▸ **HOW TO COMPLETE THIS TASK**
Please write out every entry below, word for word.

▸ **EXCERPTED RECORDS**

▬▬▬▬▬▬

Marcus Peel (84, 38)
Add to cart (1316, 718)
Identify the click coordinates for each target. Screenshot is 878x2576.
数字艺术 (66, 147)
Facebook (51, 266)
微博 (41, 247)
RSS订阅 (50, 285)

▬▬▬▬▬▬

▸ **RESULT FOR THIS TASK**
Marcus Peel (84, 38)
Add to cart (1316, 718)
Identify the click coordinates for each target. Screenshot is 878x2576.
数字艺术 (66, 147)
Facebook (51, 266)
微博 (41, 247)
RSS订阅 (50, 285)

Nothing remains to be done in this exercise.